Years later, when the strength to his body worn with training and the resilience to his bones fades off, Jean will not regret the chances not taken, the opportunities lying lost in the aftermath of wars never won.

(Because what he’s gained - courage in the face adversity - means more than the fear of dying that teaches one to learn how to live.)


	5. secrecy

The longer Reiner holds onto secrets, the tougher they are to let go.

Human nature, he’s come to realize, follows the same principle.

The more you know, the more you wish you didn’t.

The more time passes, the more you want the minutes passing, the seconds ticked off whittling away at your lifespan, to ceasefire before it brings you down to size.

The more you lose your sense of self in a charade, in a role your avid spectators know you for, the harder it is to stop acting once the curtain’s closed.

And he cannot stop, refuses to let himself stop, any sooner than he can give up the ghost.

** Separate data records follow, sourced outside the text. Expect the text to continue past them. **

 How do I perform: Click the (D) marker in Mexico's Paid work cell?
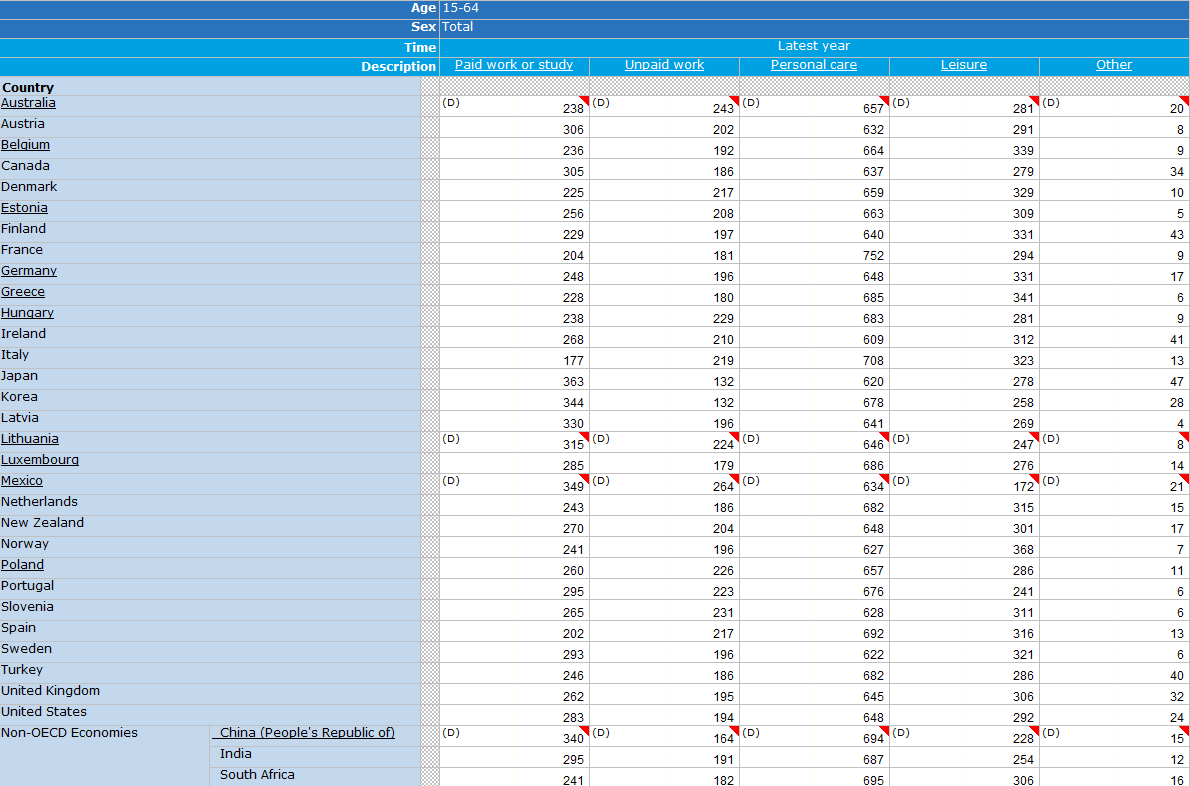(x=451, y=481)
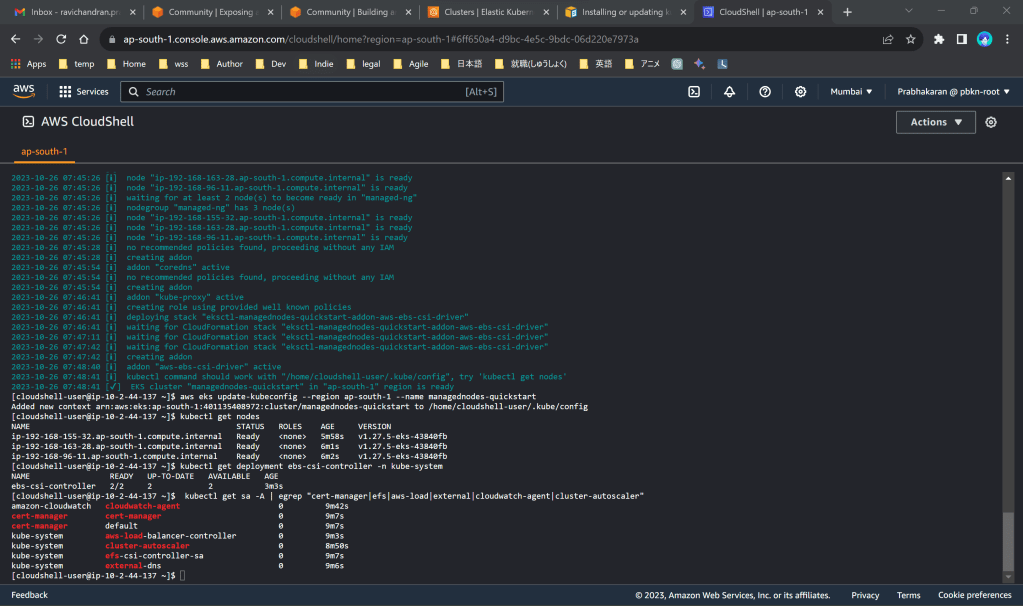Bookmark this page with the star icon
1023x606 pixels.
coord(911,39)
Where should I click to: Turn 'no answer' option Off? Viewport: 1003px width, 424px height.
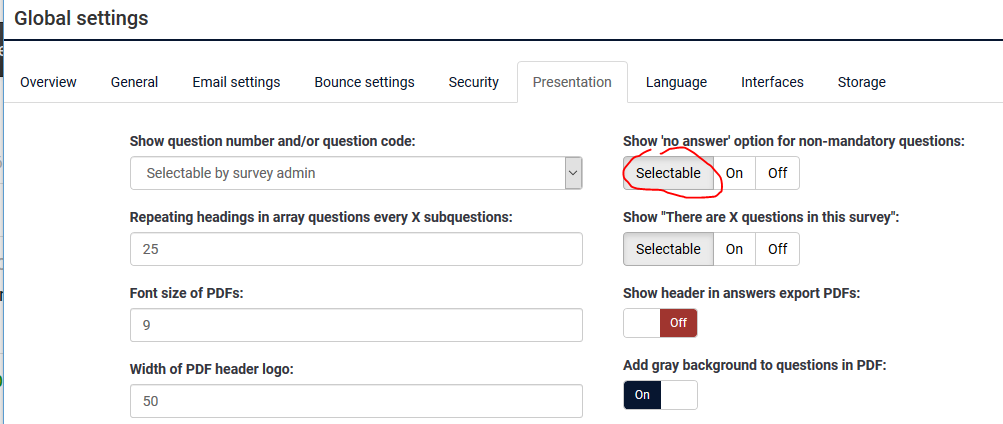(777, 173)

For the sake of what he wants most.

For the sake of where he longs to return to, a place where he might at last find closure to the mysteries behind the armor which hides beneath mortal flesh.

(He’s long but forgotten who he was, before the monster he became destroyed everything, but the secret’s - one of of many - safe with him.)


	6. necessity

His height is both a bless and a curse.

Bertholdt likens it to the same reason he lingers at Reiner’s side, the same reason he chose this unchanging plain face while his insides are in constant limbo, shifting, forming and reforming themselves, reminding him of the nature of the cruel world they live in.

A grave reminder, indeed.

He looks down on them, sometimes. Centimeters to grams, dust to dust, he is a presence never overlooked.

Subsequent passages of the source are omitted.